Duke University ketogenic diet researcher and physician Eric Westman has become renowned for his expertise in how high fat low carb diets can boost weight loss and help with conditions such as diabetes. He discussed his research and views with health blogger Jimmy Moore.
Since Dr. Robert Atkins authored the first version of his high fat low carb book, ketogenic weight loss plans such as the Atkins approach have attracted controversy. Based on his research and the results from his own practice, however, Dr. Westman co-authored one of the updates of the plan, "The New Atkins for a New You" with two other renowned low-carb diet experts, Dr. Stephen Phinney and Jeff Volek. He feels that both consumers and other health experts don't grasp the benefits of a ketogenic diet.

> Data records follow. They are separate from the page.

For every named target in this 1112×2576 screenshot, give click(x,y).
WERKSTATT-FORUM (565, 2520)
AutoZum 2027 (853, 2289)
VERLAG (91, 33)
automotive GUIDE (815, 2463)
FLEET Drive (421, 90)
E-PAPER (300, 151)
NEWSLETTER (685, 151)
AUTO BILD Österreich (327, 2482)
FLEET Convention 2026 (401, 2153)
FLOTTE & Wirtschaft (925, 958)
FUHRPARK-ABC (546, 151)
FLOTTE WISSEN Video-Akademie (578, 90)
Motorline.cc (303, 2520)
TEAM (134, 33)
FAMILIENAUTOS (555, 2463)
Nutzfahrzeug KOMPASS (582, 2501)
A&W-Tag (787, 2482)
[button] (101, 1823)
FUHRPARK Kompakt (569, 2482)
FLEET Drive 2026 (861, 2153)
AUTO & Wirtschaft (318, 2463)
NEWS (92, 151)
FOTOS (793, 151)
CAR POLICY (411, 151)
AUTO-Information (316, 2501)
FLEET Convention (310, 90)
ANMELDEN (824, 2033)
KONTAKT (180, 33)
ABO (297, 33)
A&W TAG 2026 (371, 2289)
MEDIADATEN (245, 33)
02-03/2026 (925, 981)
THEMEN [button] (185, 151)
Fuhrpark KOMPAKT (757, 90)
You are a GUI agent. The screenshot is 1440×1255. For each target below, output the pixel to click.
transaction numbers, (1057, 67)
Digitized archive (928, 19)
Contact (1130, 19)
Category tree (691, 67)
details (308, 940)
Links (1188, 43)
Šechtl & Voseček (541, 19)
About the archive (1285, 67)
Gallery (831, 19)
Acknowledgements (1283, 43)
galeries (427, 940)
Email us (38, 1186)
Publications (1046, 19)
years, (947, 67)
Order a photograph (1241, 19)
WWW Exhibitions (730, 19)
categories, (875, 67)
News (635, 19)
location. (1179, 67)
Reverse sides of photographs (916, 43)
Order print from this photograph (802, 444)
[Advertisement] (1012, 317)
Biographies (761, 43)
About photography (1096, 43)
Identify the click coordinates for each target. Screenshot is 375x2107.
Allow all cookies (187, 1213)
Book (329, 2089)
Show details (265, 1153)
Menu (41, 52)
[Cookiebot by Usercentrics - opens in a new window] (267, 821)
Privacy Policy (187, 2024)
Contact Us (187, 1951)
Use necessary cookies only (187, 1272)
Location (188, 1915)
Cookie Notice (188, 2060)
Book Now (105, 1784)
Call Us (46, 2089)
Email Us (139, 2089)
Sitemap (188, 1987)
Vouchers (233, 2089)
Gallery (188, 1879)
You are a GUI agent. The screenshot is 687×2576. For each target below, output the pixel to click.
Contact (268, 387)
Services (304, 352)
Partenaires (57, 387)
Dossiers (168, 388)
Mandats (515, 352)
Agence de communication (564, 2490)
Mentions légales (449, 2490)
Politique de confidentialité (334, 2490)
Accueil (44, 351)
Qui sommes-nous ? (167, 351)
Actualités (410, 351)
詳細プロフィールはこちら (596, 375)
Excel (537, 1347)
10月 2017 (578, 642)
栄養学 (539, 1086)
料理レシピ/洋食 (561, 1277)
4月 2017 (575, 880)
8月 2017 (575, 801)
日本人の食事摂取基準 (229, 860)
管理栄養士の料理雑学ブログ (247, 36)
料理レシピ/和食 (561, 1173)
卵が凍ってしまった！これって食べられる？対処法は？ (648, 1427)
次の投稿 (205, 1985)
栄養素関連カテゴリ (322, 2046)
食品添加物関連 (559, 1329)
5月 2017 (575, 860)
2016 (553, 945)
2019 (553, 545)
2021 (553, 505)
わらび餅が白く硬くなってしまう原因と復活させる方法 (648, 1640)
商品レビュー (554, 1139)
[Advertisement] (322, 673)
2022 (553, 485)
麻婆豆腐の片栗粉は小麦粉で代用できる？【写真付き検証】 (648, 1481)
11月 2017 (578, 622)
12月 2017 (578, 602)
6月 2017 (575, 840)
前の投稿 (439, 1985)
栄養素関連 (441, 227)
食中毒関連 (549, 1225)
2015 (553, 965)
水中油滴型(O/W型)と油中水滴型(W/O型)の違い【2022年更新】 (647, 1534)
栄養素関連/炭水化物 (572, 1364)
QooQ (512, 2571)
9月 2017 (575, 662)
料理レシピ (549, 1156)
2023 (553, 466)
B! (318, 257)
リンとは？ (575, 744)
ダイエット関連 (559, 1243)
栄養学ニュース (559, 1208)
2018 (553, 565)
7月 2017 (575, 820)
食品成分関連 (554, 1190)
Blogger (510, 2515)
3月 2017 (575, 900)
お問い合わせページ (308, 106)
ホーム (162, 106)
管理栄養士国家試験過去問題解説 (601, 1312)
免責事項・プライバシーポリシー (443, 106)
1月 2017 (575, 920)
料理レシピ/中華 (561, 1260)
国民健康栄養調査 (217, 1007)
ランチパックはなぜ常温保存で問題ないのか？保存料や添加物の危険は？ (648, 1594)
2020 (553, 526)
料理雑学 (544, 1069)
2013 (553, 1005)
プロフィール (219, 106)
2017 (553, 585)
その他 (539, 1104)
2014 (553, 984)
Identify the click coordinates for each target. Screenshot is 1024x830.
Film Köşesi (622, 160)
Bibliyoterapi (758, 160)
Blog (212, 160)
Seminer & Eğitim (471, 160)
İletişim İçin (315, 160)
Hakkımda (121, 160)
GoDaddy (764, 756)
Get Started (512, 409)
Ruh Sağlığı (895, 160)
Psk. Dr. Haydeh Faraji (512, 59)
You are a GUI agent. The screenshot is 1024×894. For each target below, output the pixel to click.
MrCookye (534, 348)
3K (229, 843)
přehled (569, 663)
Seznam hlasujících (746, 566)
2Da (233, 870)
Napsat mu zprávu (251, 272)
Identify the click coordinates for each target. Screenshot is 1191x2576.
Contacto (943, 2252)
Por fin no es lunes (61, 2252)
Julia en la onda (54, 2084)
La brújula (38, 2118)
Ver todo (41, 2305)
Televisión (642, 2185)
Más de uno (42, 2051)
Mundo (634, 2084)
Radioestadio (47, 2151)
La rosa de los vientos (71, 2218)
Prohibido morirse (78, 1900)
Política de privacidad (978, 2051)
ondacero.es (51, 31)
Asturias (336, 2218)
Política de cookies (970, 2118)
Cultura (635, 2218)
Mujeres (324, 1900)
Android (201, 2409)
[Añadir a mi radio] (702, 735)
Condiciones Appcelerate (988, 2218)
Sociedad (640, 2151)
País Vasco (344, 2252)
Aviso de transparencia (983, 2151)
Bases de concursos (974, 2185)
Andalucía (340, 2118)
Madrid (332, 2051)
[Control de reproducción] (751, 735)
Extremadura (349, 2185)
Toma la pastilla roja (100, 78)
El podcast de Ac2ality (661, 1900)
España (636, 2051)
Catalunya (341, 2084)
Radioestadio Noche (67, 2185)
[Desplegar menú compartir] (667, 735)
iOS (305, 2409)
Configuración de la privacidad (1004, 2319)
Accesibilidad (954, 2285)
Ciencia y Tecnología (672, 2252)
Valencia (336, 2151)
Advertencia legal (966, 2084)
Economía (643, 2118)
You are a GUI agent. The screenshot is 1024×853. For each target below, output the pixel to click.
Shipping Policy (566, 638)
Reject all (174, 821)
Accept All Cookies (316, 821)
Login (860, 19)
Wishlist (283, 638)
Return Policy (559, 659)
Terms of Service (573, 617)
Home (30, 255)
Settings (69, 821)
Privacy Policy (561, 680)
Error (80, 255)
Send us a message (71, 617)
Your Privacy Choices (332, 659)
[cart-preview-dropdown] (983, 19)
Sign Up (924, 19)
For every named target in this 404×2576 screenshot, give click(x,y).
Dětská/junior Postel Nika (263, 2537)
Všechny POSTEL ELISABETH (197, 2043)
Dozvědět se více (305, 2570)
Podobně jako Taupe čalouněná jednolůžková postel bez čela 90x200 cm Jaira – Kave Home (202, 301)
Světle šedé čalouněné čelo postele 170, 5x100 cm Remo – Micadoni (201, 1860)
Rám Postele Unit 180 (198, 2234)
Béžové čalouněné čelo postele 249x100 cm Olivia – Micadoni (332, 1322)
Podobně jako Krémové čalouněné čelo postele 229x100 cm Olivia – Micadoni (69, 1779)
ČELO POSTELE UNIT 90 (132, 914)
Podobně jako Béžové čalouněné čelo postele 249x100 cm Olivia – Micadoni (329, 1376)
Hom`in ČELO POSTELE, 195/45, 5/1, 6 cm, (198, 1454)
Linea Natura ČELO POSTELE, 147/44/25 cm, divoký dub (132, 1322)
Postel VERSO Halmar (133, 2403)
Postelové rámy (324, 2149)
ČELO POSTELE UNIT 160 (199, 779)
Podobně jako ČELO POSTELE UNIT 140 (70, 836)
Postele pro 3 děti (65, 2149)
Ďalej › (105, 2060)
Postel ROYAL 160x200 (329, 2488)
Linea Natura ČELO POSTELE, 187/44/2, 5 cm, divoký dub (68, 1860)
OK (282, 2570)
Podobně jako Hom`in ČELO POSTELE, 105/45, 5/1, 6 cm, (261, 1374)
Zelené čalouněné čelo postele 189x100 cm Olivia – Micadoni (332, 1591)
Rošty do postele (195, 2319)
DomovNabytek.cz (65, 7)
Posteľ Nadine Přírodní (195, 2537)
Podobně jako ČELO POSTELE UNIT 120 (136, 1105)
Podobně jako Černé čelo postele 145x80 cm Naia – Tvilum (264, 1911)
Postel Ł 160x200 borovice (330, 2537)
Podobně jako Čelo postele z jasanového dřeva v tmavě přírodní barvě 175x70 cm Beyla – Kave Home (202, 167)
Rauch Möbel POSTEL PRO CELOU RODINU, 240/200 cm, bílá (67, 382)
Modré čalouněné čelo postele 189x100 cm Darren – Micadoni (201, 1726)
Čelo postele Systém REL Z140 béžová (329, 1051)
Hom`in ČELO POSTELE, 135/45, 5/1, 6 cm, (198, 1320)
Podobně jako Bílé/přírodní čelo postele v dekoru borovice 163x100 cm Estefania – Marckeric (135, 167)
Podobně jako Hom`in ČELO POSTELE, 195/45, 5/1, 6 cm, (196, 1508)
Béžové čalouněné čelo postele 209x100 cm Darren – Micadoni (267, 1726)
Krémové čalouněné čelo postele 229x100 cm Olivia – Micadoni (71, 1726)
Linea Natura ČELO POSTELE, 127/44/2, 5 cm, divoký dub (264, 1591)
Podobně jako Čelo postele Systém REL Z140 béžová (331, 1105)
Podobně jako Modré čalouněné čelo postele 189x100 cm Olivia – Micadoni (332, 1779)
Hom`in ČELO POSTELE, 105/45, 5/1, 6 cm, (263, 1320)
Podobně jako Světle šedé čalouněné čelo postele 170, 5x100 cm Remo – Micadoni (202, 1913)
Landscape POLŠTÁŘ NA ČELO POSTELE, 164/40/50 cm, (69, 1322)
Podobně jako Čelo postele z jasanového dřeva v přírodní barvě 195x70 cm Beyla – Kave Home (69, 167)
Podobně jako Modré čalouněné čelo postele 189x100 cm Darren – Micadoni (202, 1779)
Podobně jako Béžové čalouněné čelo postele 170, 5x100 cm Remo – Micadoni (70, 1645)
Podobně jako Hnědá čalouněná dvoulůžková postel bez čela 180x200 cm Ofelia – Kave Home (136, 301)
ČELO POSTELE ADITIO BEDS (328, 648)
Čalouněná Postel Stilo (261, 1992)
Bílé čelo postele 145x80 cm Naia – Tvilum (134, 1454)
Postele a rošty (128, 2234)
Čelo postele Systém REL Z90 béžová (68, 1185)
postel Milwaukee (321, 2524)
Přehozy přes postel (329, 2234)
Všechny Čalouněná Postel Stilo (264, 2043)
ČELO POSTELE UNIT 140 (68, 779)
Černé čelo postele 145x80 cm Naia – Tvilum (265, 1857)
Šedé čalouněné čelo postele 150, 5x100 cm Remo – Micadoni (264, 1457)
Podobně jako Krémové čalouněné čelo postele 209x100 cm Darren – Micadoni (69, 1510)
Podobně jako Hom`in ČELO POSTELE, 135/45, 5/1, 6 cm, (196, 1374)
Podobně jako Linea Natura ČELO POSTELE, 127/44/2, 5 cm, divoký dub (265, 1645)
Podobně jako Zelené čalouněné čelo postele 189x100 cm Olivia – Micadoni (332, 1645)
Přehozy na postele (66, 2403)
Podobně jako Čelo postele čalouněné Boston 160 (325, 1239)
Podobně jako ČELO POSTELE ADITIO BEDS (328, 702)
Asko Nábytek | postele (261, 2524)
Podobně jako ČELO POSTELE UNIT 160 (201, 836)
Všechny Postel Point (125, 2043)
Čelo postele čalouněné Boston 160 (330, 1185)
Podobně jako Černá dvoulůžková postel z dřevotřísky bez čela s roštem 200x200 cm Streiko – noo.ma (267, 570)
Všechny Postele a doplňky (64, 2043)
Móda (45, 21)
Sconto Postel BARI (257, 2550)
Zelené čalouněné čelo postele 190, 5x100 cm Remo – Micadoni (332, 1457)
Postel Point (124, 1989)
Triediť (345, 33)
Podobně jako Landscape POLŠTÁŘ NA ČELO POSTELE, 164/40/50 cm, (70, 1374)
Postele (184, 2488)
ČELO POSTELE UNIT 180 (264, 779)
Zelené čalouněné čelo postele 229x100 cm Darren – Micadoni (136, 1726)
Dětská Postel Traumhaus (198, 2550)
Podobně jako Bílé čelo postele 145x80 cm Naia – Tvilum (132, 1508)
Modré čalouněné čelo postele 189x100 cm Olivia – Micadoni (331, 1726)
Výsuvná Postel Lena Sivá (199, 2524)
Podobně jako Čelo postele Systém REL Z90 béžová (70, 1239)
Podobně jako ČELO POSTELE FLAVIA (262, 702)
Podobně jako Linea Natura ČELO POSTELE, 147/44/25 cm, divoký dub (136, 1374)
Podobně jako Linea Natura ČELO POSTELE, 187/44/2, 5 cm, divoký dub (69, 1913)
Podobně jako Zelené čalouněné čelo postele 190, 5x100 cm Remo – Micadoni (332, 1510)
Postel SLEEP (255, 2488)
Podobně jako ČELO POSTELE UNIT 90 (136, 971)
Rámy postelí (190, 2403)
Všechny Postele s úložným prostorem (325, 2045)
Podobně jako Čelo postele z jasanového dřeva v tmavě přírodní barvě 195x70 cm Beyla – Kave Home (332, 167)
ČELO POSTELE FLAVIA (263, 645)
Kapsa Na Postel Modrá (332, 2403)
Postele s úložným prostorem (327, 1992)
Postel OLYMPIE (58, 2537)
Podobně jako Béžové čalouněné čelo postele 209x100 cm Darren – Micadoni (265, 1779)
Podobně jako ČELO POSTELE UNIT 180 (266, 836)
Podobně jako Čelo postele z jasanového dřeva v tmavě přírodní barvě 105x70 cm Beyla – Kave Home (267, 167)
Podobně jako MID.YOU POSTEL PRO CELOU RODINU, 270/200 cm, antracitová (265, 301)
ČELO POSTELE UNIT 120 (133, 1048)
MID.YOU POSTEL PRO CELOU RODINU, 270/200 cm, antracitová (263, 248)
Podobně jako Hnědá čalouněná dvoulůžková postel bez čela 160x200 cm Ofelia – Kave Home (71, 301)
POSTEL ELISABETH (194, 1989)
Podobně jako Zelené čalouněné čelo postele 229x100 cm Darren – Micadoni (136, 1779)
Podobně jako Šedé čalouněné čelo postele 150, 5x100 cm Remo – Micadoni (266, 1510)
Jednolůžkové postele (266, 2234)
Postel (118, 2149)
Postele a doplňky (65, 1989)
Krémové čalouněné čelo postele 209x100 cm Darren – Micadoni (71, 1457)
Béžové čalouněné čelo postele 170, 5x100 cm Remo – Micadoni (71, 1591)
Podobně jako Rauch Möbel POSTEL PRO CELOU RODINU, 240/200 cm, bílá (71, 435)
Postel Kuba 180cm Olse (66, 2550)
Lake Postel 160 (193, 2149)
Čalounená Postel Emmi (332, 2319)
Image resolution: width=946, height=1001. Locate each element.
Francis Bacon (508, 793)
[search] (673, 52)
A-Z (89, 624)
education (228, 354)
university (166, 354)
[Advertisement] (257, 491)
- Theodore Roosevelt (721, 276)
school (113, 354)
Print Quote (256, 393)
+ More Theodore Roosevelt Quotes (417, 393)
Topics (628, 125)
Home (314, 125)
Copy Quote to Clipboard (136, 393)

When it comes to the link between heart disease and saturated fat, for example, or the association of saturated fat with high cholesterol, a low carb diet study reported in The Annals of Internal Medicine showed a reduction in heart disease risk and improvement in good cholesterol. But the long-enduring advice from organizations such as the American Heart Association as well as the nation's own food pyramid has fostered fear of fat for decades.
Dr. Westman teamed up with health blogger Jimmy Moore to craft a new book that combines research, expert insights and detailed guidelines to demystify high fat low carb ketogenic diets: "Keto Clarity: Your Definitive Guide to the Benefits of a Low-Carb, High-Fat Diet."
In addition to helping dieters lose weight more easily, nutritional ketosis can help with epilepsy, multiple sclerosis and hypertension. Dr. Westman is particularly enthusiastic about the therapeutic use of low carb diets for type 2 diabetes.
A new study highlights how low carb diets can even alleviate the need for medication for those with type 2 diabetes. Researchers found that obese adults with type 2 diabetes mellitus experienced better glycemic control and reduced cardiovascular risk, reported MPR News.
The researchers contrasted a very low carbohydrate, high unsaturated/low saturated fat diet (LC) with a high-unrefined carbohydrate, low fat diet (HC). While the 93 participants lost similar amounts of weight, they showed the most improvement in their cholesterol, blood pressure and fasting blood glucose on the low carb diets.
"This suggests an LC diet with low saturated fat may be an effective dietary approach for T2DM management if effects are sustained beyond 24 weeks," the authors concluded. They also instructed the participants in exercise modifications.
One of the co-authors of the study, Dr. Westman highlighted the dramatic improvements in the abstract, reported Health Impact News. He emphasized the frustration that many other doctors failed to understand the benefits of low carb diets.
"At the end of our clinic day, we go home thinking, ‘The clinical improvements are so large and obvious, why don’t other doctors understand?’ Carbohydrate restriction is easily grasped by patients: because carbohydrates in the diet raise the blood glucose, and as diabetes is defined by high blood glucose, it makes sense to lower the carbohydrate in the diet," said Dr. Westman.
The response to low carb diets is rapid. "By reducing the carbohydrate in the diet, we have been able to taper patients off as much as 150 units of insulin per day in eight days, with marked improvement in glycemic control – even normalization of glycemic parameters," added the noted physician.
In addition to diabetes and weight loss, a new study indicates that adding lean beef to the diet in place of carbohydrates such as bread and pasta may help reduce blood pressure. Researchers compared four different diets and determined that the low carb diet with added beef had the most benefits for hypertension, reported Cardiology Today.
The most successful diet contained 28 percent total fat, six percent saturated fatty acids, 27 percent protein and 153 grams of lean beef per day. "This research adds to the significant evidence, including work previously done in our lab, that supports lean beef’s role in a heart-healthy diet," said Penny M. Kris-Etherton, PhD, RD, professor of nutrition at Penn State.